Dans son arrêt « Syndicat de promotion de l’activité transmanche » (SMPAT) du 30 juin 2017 le Conseil d’Etat a étendu la possibilité de recours des tiers contre un contrat administratif (CE 30 juin 2017, n° 398445).

 

Depuis le revirement jurisprudentiel opéré par l’arrêt « Département du Tarn-et-Garonne », le Conseil d’Etat permettait à tous les tiers justifiant d’un intérêt lésé par un contrat administratif de contester sa validité devant le juge du contrat, à condition  qu’il existe des illégalités particulièrement graves ou en rapport direct avec leur intérêt lésé (CE 4 avril 2014, N°358994).

 

Cette décision revenait sur une jurisprudence ancienne réservant cette voie de recours aux parties au contrat et aux concurrents évincés lors de sa passation.

 

Le nouvel arrêt du 30 juin 2017 est dans la droite ligne de l’arrêt de 2014 et élargit encore les possibilités de recours des tiers aux contrats administratifs.
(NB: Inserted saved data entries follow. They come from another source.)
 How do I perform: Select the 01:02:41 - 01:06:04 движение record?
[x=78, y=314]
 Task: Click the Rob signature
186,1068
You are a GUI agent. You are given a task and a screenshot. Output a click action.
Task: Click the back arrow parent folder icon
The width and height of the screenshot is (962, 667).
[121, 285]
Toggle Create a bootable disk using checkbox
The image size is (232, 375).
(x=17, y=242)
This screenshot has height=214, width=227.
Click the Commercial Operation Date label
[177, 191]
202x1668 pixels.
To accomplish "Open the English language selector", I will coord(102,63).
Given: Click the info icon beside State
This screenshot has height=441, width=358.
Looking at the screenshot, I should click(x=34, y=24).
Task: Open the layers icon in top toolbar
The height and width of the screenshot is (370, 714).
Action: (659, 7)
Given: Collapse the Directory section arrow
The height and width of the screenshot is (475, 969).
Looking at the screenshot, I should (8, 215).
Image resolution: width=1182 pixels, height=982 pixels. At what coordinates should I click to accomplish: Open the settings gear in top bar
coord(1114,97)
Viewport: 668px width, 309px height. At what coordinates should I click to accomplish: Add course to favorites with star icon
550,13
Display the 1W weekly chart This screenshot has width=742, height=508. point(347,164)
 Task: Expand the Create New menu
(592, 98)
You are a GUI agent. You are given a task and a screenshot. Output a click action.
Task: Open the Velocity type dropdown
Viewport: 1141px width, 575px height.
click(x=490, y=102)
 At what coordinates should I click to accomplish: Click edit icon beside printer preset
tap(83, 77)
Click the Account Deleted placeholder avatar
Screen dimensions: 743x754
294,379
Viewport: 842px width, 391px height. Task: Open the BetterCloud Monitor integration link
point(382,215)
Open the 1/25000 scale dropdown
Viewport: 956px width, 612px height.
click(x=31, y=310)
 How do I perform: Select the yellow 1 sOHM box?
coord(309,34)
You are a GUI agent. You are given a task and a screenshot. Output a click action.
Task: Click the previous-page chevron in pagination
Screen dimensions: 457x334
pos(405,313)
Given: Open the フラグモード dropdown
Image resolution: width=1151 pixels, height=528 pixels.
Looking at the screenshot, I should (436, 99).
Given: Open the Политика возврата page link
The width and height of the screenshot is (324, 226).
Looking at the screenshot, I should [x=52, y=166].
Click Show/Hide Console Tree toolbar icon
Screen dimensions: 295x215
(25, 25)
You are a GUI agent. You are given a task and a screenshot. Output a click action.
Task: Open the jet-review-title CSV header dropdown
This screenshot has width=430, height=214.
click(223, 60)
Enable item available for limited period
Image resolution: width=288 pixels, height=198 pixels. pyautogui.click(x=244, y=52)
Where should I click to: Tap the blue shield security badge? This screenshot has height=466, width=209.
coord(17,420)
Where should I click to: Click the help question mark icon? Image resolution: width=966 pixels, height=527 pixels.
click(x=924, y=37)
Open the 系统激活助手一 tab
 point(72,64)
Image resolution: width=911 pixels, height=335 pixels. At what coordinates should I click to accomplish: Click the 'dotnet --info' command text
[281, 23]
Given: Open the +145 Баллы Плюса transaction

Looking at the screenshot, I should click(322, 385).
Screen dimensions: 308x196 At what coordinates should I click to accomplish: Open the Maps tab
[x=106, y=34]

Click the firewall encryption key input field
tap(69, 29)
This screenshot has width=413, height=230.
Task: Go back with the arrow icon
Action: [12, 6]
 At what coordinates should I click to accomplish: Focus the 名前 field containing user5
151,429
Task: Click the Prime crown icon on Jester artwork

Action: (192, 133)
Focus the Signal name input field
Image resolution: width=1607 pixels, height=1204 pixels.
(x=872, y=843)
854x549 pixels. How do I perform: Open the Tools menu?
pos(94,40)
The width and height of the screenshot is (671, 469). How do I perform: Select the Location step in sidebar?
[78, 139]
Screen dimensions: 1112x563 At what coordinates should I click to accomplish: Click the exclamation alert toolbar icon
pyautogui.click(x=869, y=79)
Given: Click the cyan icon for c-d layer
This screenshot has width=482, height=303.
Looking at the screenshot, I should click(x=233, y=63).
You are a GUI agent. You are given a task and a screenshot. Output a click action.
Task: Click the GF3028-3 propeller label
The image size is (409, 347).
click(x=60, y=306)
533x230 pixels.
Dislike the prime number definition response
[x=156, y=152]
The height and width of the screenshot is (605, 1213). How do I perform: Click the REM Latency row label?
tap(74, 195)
En effet, après leur avoir ouvert la possibilité de contester la validité d’un contrat dans le délai de deux mois, le Conseil d’Etat leur permet désormais de demander qu’il soit mis fin à l’exécution d’un contrat en cours.

 

Il pose le principe en ces termes :

 « un tiers à un contrat administratif susceptible d’être lésé dans ses intérêts de façon suffisamment directe et certaine par une décision refusant de faire droit à sa demande de mettre fin à l’exécution du contrat, est recevable à former devant le juge du contrat un recours de pleine juridiction tendant à ce qu’il soit mis fin à l’exécution du contrat ».

 

En outre, le Conseil d’Etat confirme que les tiers « de droit commun » ne peuvent agir que s’ils sont lésés dans leurs intérêts de façon suffisamment directe et certaine, il ne retient pas cette condition à l’égard du préfet et des membres de l’organe délibérant de la collectivité territoriale ou du groupement de collectivités territoriales concerné.

 

Par exemple, les tiers autres que le Préfet et les élus ne peuvent soulever que moyens qui sont en rapport direct avec leur intérêt lésé. Par conséquent, ils ne peuvent pas arguer d’autres irrégularités tenant, par exemple, aux conditions et formes dans lesquelles la décision a été prise. Au contraire, le Préfet et les élus le peuvent.

 

Reste que, pour aboutir, le recours, qu’il soit initié par un tiers, le Préfet ou des élus de l’opposition par exemple qui demanderaient à ce qu’il soit mis fin à l’exécution d’un contrat en cours passé par la collectivité, (on pense à un marché public notamment) doit remplir les conditions alternatives suivantes :

 

  • la personne publique contractante était tenue de mettre fin à son exécution du fait de dispositions législatives applicables aux contrats en cours ;

  • le contrat est entaché d’irrégularités qui sont de nature à faire obstacle à la poursuite de son exécution et que le juge devrait relever d’office ;

  • la poursuite de l’exécution du contrat est manifestement contraire à l’intérêt général.

 

Cette jurisprudence est d’application immédiate de sorte que tous les contrats administratifs actuellement en cours d’exécution peuvent faire l’objet d’un tel recours.

 

Si les conditions sont remplies, il appartient au juge du contrat d’apprécier si les moyens soulevés sont de nature à justifier qu’il fasse droit à la demande. Mais le juge doit aussi vérifier que sa décision ne portera pas une atteinte excessive à l’intérêt général.

 

Compte tenu de cette balance des intérêts, le juge pourra alors ordonner qu’il soit mis fin à l’exécution du contrat, le cas échéant avec un effet différé.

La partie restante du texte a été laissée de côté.